### Estratto della fonte:
Figura anticonvenzionale dentro e fuori Hollywood, Demme si trasforma in continuazione girando un film diverso dall'altro.
di Marianna Cappi

Non è una posa
Jonathan Demme 22 febbraio 1944, Baldwin (New York - USA) - 26 Aprile 2017, New York City (New York - USA). Regista del film Femmine in gabbia.

giovedì 20 novembre 2008 - Celebrities

Non è una posa
Truffaut gli ha aperto gli occhi con Tirate sul pianista e Roger Corman l'ha messo per la prima volta al volante di un film, Femmine in gabbia. Non poteva non venire alla luce, sotto questi auspici, un regista imprevedibile, innanzitutto per se stesso. Colto e intelligente, specie nell'evitare ogni intellettualismo, Jonathan Demme, dentro e fuori Hollywood, è una figura autenticamente anticonvenzionale prima di tutto perché (lo è e) non lo fa, non posa, semplicemente si trasforma, gira un film diverso dall'altro, mette in difficoltà i critici che per chiamarlo autore vorrebbero che rifacesse se stesso, mescola sofisticati omaggi a Hitchcock con elementi grotteschi quando non proprio kitsch. I suoi esordi, nel nome del cinema di genere, già dicono della sua inclinazione per i cambi di registro e della sua predilezione per un cinema che non scalpita per occupare il centro della scena, ma prova a guardare il mondo da differenti punti di vista. Si affaccia un'attenzione alla multirazzialità che scorrerà nella sua filmografia come filo conduttore senza saltare una stazione.

### Consegna A:
Rispondi alle seguenti domande sull'articolo su Jonathan Demme:
(i) Quale film di Truffaut gli ha aperto gli occhi?
(ii) Chi lo ha messo per la prima volta al volante di un film, e con quale film?
(iii) In che data è morto Demme?
### Consegna B:
Stabilisci se ciascuna affermazione concorda con l'articolo su Jonathan Demme. Rispondi sì o no e cita le parole dell'articolo che lo dimostrano.
(i) Demme è nato a New York City.
(ii) Demme mescola omaggi a Hitchcock con elementi grotteschi.
(iii) L'attenzione alla multirazzialità compare soltanto in alcuni dei suoi film.
### Consegna C:
Prosegui l'articolo su Jonathan Demme a partire dalla sua ultima frase.
I record provengono da un'altra fonte.

### Record forniti:
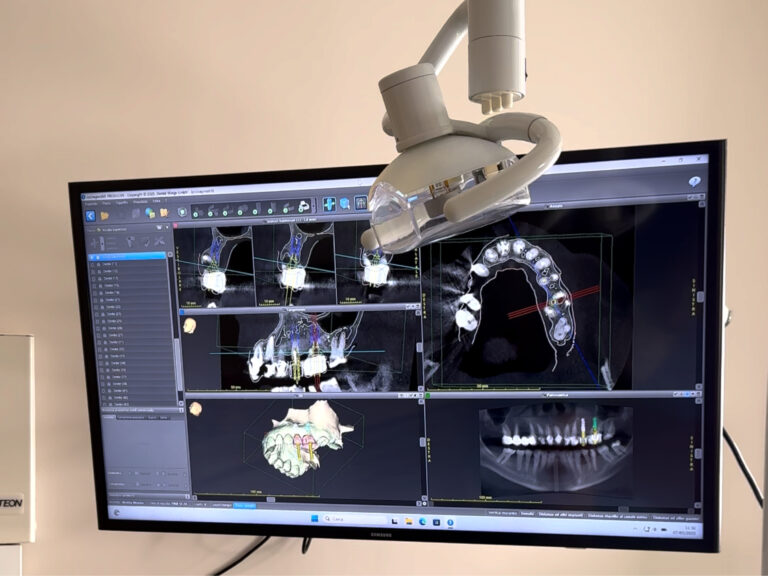768x576 pixels.
Task: Click the help speech bubble icon
Action: click(695, 179)
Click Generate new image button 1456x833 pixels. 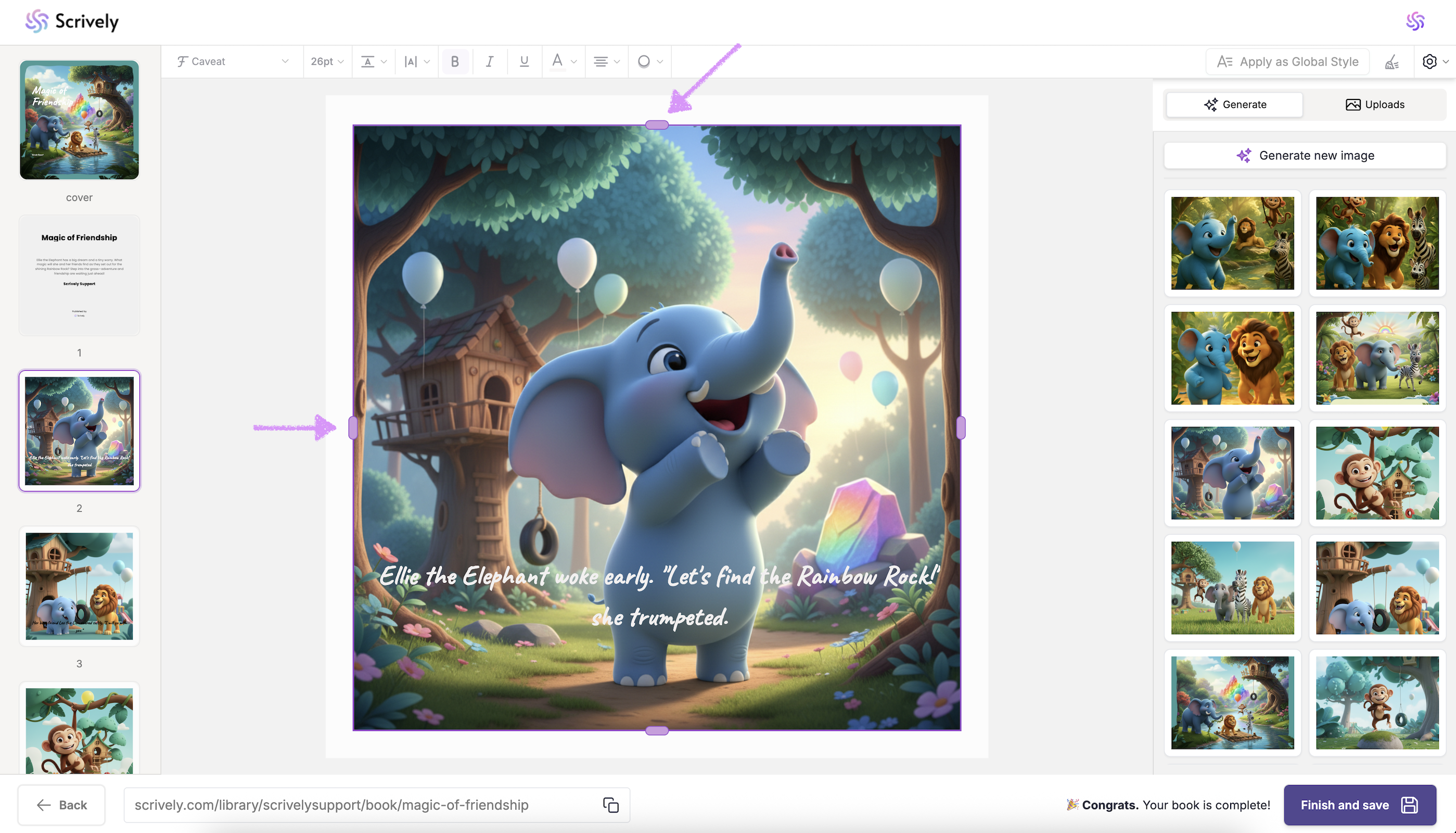(1305, 156)
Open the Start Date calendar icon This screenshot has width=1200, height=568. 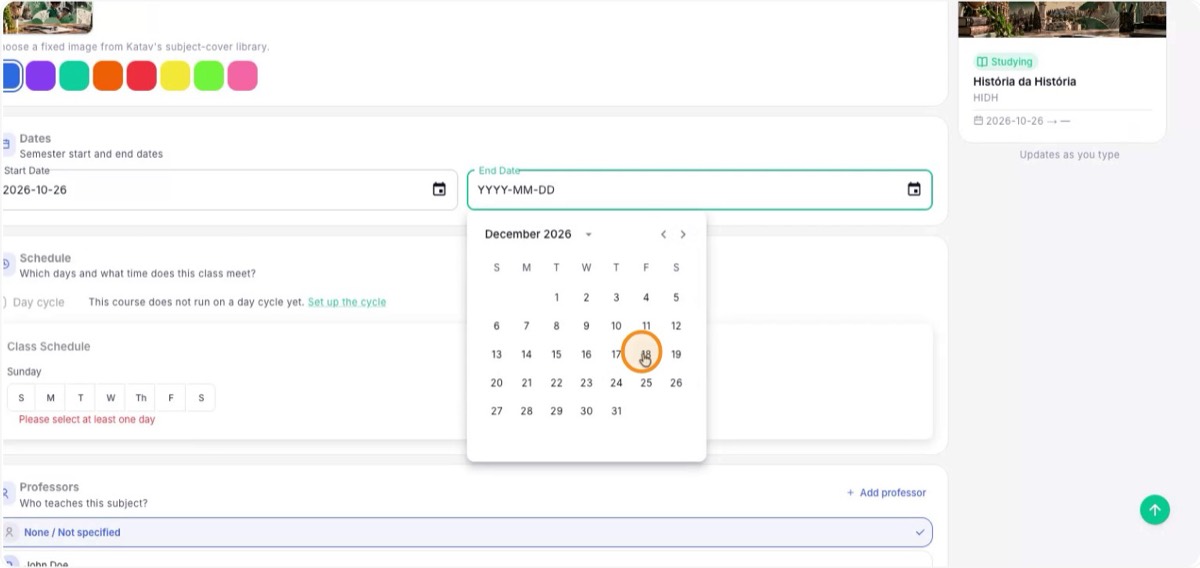439,189
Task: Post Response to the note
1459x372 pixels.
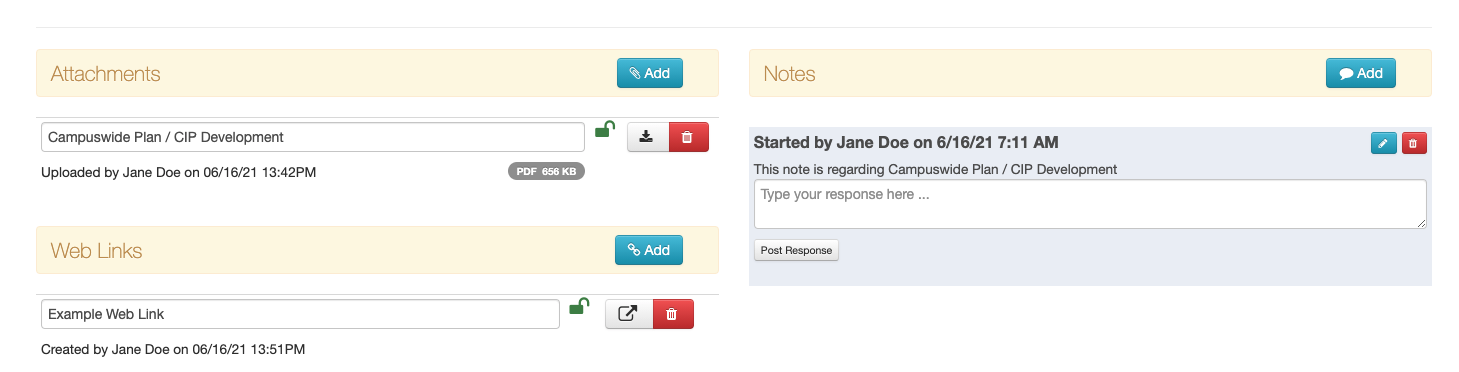Action: click(x=796, y=250)
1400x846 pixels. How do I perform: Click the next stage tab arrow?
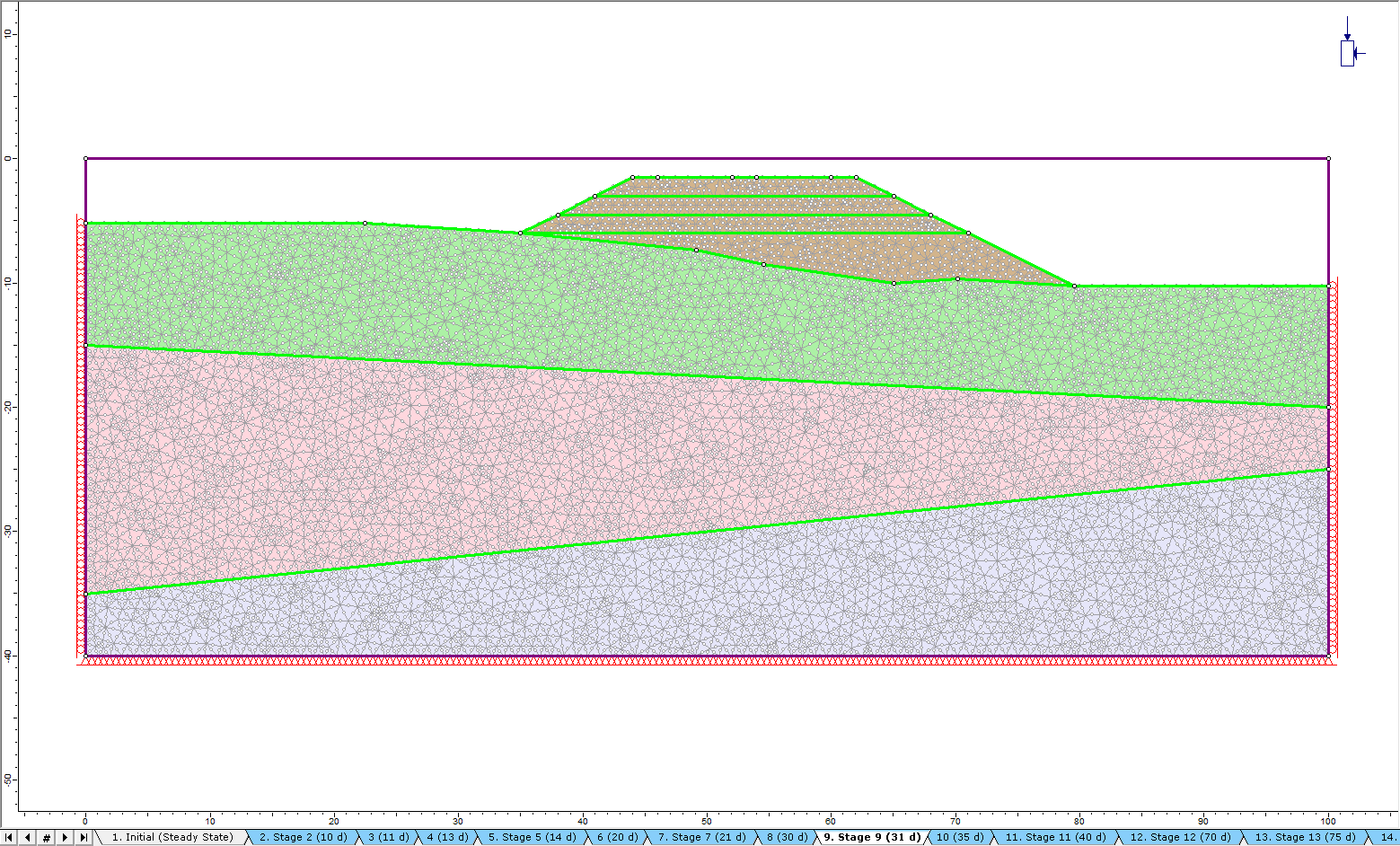coord(65,837)
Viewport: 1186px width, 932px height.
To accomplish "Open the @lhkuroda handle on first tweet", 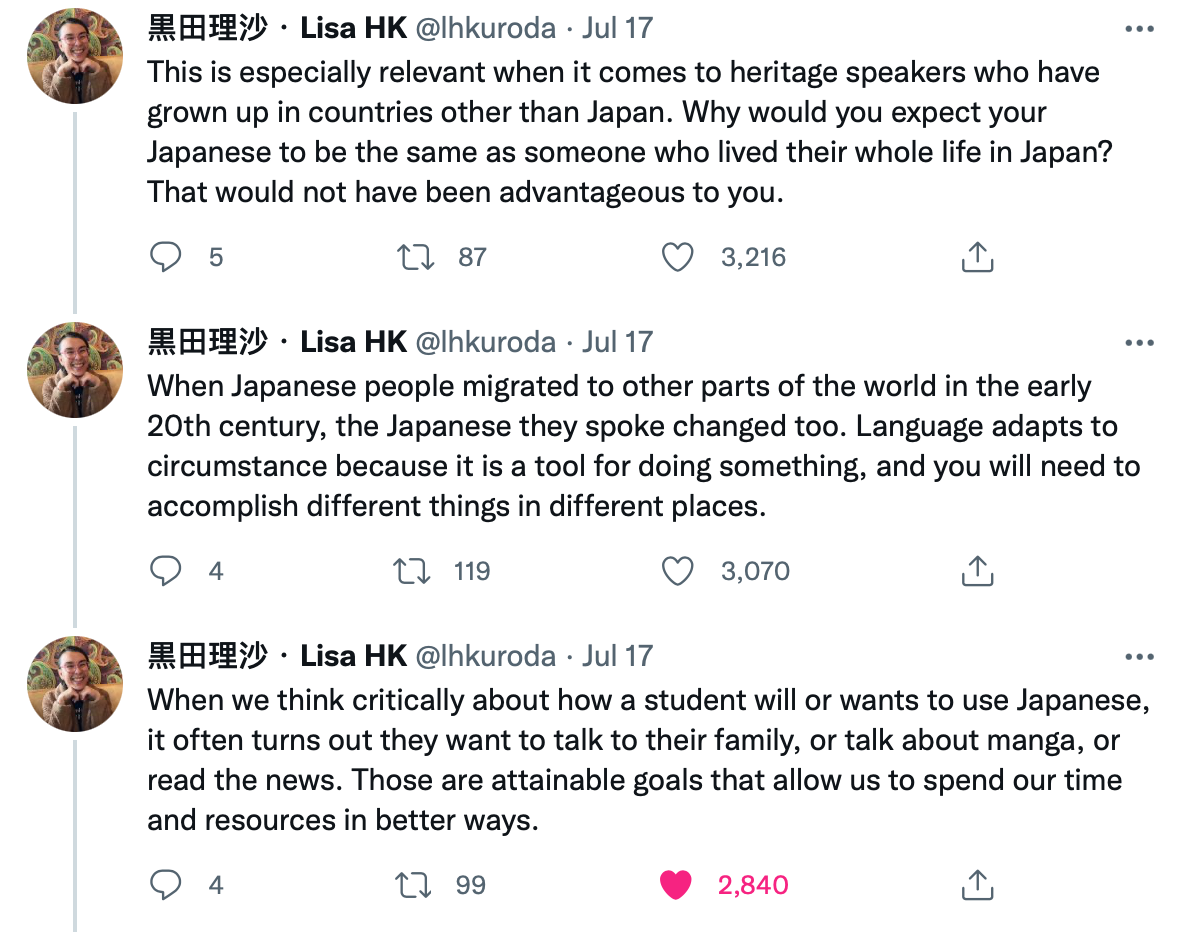I will pos(485,28).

### Risposta A:
(i) Tirate sul pianista.
(ii) Roger Corman, con Femmine in gabbia.
(iii) Il 26 aprile 2017.

### Risposta B:
(i) No: "22 febbraio 1944, Baldwin (New York - USA)".
(ii) Sì: "mescola sofisticati omaggi a Hitchcock con elementi grotteschi quando non proprio kitsch".
(iii) No: "scorrerà nella sua filmografia come filo conduttore senza saltare una stazione".

### Risposta C:
Qualcosa di femminile
Dà il peggio di sé quando è imbavagliato dalla produzione o dallo star-system (Tempo di Swing) e il meglio di sé quando è libero di occuparsi di quel che vuole e di farlo con chi vuole. Qualcosa di travolgente (Something wild) è esattamente questo: una black love story su una squinternata e un antieroe, che passa senza soluzione di continuità dalla commedia al noir e vanta la fotografia di Tak Fujimoto e la musica di David Byrne, due certezze nella vita professionale dell'autore.
Il personaggio di Lulu alias Audrey, impersonato da Melanie Griffith, entra sgommando nella storia del cinema e ci rimarrà parcheggiato per sempre, per la portata di libertà e di apertura che incarna, ma nel film si danno convegno anche altre costanti: dal road movie all'affresco di provincia, dalla scelta di protagonisti ai margini della società del benessere all'uso della musica live.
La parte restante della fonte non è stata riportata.